Menteri ESDM, Sudirman Said mengikuti rapat kerja dengan Komisi VII DPR RI, Senayan, Jakarta, Rabu (3/2/2016). Raker tersebut membahas dua persoalan pokok utama, yakni ketenagalistrikan dan seleksi atau fit and proper test pimpinan Badan Pengatur Hilir Minyak dan Gas Bumi (BPH Migas). Hadir dalam rapat, Dirjen Migas IGN Wiratmaja Puja, Dirjen Minerba Bambang Gatot, Dirjen Energi Baru Terbarukan dan Konservasi Energi Rida Mulyana, Dirjen Ketenagalistrikan Jarman, dan Kepala BPH Migas Andy Noorsaman Someng.

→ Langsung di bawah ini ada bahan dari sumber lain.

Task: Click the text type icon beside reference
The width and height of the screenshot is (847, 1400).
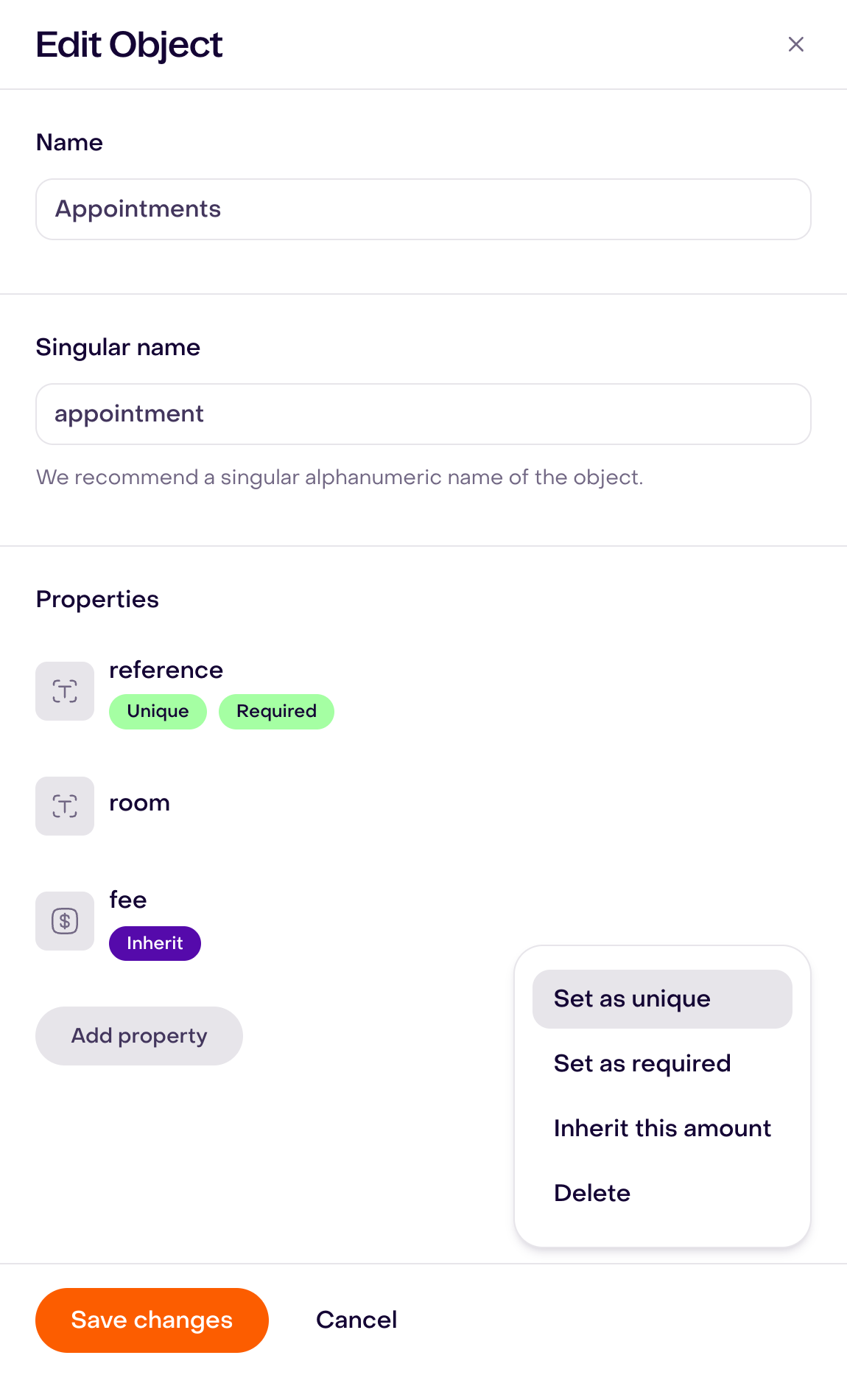Action: pos(65,691)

Jakarta, Aktual.com — Pemerintah melalui Kementerian Energi dan Sumber Daya Mineral (ESDM) mengusulkan akan melakukan revisi UU Nomor 4 tahun 2009 tentang Mineral dan Batubara (Minerba), yang salah satu poinnya adalah memberikan relaksasi atau kelonggaran kepada perusahaan di sektor tambang untuk melakukan ekspor mineral mentah ke luar negeri.

Namun, meski usulan dan revisi tersebut belum dibahas antara pemerintah dan DPR, Menteri ESDM, beberapa waktu yang lalu telah mengeluarkan izin perpanjangan ekspor konsentrat kepada perusahaan tambang yaitu PT Freeport Indonesia.

Direktur Eksekutif Indonesian Resouerces Studies (IRESS), Marwan Batubara mengungkapkan, apa yang dilakukan oleh pemerintah tersebut sudah sangat jelas merupakan pelanggaran terhadap UU yang telah dibuatnya sendiri.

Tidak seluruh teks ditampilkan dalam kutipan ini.